• RECORDS FOR THIS TASK

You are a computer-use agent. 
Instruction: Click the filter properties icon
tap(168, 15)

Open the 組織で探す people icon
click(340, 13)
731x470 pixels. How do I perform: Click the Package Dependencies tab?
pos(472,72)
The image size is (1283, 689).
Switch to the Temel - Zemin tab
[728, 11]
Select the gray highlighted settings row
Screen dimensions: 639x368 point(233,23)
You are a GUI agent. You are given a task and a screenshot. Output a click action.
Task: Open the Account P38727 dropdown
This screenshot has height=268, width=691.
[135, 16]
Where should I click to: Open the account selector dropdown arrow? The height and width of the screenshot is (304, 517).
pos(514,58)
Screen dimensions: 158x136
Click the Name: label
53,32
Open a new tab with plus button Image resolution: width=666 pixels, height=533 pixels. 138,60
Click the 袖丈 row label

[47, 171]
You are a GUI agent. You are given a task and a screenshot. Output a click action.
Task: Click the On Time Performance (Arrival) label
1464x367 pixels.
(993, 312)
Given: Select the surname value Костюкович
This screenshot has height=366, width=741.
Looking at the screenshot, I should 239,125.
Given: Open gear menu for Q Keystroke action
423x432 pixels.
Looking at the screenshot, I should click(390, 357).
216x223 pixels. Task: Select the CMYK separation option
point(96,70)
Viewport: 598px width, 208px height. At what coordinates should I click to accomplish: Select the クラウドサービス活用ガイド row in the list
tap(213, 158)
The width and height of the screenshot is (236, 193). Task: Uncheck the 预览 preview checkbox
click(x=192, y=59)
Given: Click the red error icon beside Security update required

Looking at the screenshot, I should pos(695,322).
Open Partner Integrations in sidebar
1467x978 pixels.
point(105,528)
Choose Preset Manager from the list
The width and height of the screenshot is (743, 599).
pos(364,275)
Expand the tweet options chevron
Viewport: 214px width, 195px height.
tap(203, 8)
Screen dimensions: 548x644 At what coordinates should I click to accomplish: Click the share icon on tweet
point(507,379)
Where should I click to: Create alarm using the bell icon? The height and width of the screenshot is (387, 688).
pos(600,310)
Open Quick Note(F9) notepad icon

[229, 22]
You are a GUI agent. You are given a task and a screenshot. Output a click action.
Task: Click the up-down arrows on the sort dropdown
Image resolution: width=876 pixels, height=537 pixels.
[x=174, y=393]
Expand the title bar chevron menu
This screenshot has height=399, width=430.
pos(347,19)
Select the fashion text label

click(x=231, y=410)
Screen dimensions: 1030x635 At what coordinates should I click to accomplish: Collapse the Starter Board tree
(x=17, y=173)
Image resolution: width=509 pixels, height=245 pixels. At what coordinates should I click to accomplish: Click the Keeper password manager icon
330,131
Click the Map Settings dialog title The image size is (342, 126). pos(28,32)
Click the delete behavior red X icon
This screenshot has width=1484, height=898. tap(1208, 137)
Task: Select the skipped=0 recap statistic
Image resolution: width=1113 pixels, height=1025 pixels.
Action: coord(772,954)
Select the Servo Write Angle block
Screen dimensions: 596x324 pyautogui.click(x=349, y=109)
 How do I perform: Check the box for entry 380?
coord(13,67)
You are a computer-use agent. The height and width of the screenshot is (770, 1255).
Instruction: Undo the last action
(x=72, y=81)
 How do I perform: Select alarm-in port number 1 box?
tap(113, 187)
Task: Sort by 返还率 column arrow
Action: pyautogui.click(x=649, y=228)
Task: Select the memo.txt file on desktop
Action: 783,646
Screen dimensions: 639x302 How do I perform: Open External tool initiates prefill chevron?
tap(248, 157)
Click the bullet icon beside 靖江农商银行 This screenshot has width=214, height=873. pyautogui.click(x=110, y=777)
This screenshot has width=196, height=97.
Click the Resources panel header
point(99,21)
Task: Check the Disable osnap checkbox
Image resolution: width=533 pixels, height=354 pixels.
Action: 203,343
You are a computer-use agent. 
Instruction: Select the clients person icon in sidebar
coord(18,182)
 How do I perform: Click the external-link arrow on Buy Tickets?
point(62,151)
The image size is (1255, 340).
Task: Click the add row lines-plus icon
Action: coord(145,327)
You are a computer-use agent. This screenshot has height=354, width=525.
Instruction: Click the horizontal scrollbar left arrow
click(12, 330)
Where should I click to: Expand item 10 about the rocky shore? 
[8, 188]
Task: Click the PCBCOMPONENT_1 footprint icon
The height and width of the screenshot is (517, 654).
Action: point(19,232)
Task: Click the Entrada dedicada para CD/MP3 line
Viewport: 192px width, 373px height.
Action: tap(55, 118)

• WORK TASK
Would it be possible to set down the full listing again, character for character?

• WRITTEN REPLY
You are a computer-use agent. 
Instruction: Click the filter properties icon
tap(168, 15)

Open the 組織で探す people icon
click(340, 13)
731x470 pixels. How do I perform: Click the Package Dependencies tab?
pos(472,72)
The image size is (1283, 689).
Switch to the Temel - Zemin tab
[728, 11]
Select the gray highlighted settings row
Screen dimensions: 639x368 point(233,23)
You are a GUI agent. You are given a task and a screenshot. Output a click action.
Task: Open the Account P38727 dropdown
This screenshot has height=268, width=691.
[135, 16]
Where should I click to: Open the account selector dropdown arrow? The height and width of the screenshot is (304, 517).
pos(514,58)
Screen dimensions: 158x136
Click the Name: label
53,32
Open a new tab with plus button Image resolution: width=666 pixels, height=533 pixels. 138,60
Click the 袖丈 row label

[47, 171]
You are a GUI agent. You are given a task and a screenshot. Output a click action.
Task: Click the On Time Performance (Arrival) label
1464x367 pixels.
(993, 312)
Given: Select the surname value Костюкович
This screenshot has height=366, width=741.
Looking at the screenshot, I should 239,125.
Given: Open gear menu for Q Keystroke action
423x432 pixels.
Looking at the screenshot, I should click(390, 357).
216x223 pixels. Task: Select the CMYK separation option
point(96,70)
Viewport: 598px width, 208px height. At what coordinates should I click to accomplish: Select the クラウドサービス活用ガイド row in the list
tap(213, 158)
The width and height of the screenshot is (236, 193). Task: Uncheck the 预览 preview checkbox
click(x=192, y=59)
Given: Click the red error icon beside Security update required

Looking at the screenshot, I should pos(695,322).
Open Partner Integrations in sidebar
1467x978 pixels.
point(105,528)
Choose Preset Manager from the list
The width and height of the screenshot is (743, 599).
pos(364,275)
Expand the tweet options chevron
Viewport: 214px width, 195px height.
tap(203, 8)
Screen dimensions: 548x644 At what coordinates should I click to accomplish: Click the share icon on tweet
point(507,379)
Where should I click to: Create alarm using the bell icon? The height and width of the screenshot is (387, 688).
pos(600,310)
Open Quick Note(F9) notepad icon

[229, 22]
You are a GUI agent. You are given a task and a screenshot. Output a click action.
Task: Click the up-down arrows on the sort dropdown
Image resolution: width=876 pixels, height=537 pixels.
[x=174, y=393]
Expand the title bar chevron menu
This screenshot has height=399, width=430.
pos(347,19)
Select the fashion text label

click(x=231, y=410)
Screen dimensions: 1030x635 At what coordinates should I click to accomplish: Collapse the Starter Board tree
(x=17, y=173)
Image resolution: width=509 pixels, height=245 pixels. At what coordinates should I click to accomplish: Click the Keeper password manager icon
330,131
Click the Map Settings dialog title The image size is (342, 126). pos(28,32)
Click the delete behavior red X icon
This screenshot has width=1484, height=898. tap(1208, 137)
Task: Select the skipped=0 recap statistic
Image resolution: width=1113 pixels, height=1025 pixels.
Action: coord(772,954)
Select the Servo Write Angle block
Screen dimensions: 596x324 pyautogui.click(x=349, y=109)
 How do I perform: Check the box for entry 380?
coord(13,67)
You are a computer-use agent. The height and width of the screenshot is (770, 1255).
Instruction: Undo the last action
(x=72, y=81)
 How do I perform: Select alarm-in port number 1 box?
tap(113, 187)
Task: Sort by 返还率 column arrow
Action: pyautogui.click(x=649, y=228)
Task: Select the memo.txt file on desktop
Action: 783,646
Screen dimensions: 639x302 How do I perform: Open External tool initiates prefill chevron?
tap(248, 157)
Click the bullet icon beside 靖江农商银行 This screenshot has width=214, height=873. pyautogui.click(x=110, y=777)
This screenshot has width=196, height=97.
Click the Resources panel header
point(99,21)
Task: Check the Disable osnap checkbox
Image resolution: width=533 pixels, height=354 pixels.
Action: 203,343
You are a computer-use agent. 
Instruction: Select the clients person icon in sidebar
coord(18,182)
 How do I perform: Click the external-link arrow on Buy Tickets?
point(62,151)
The image size is (1255, 340).
Task: Click the add row lines-plus icon
Action: coord(145,327)
You are a computer-use agent. This screenshot has height=354, width=525.
Instruction: Click the horizontal scrollbar left arrow
click(12, 330)
Where should I click to: Expand item 10 about the rocky shore? 
[8, 188]
Task: Click the PCBCOMPONENT_1 footprint icon
The height and width of the screenshot is (517, 654).
Action: point(19,232)
Task: Click the Entrada dedicada para CD/MP3 line
Viewport: 192px width, 373px height.
Action: tap(55, 118)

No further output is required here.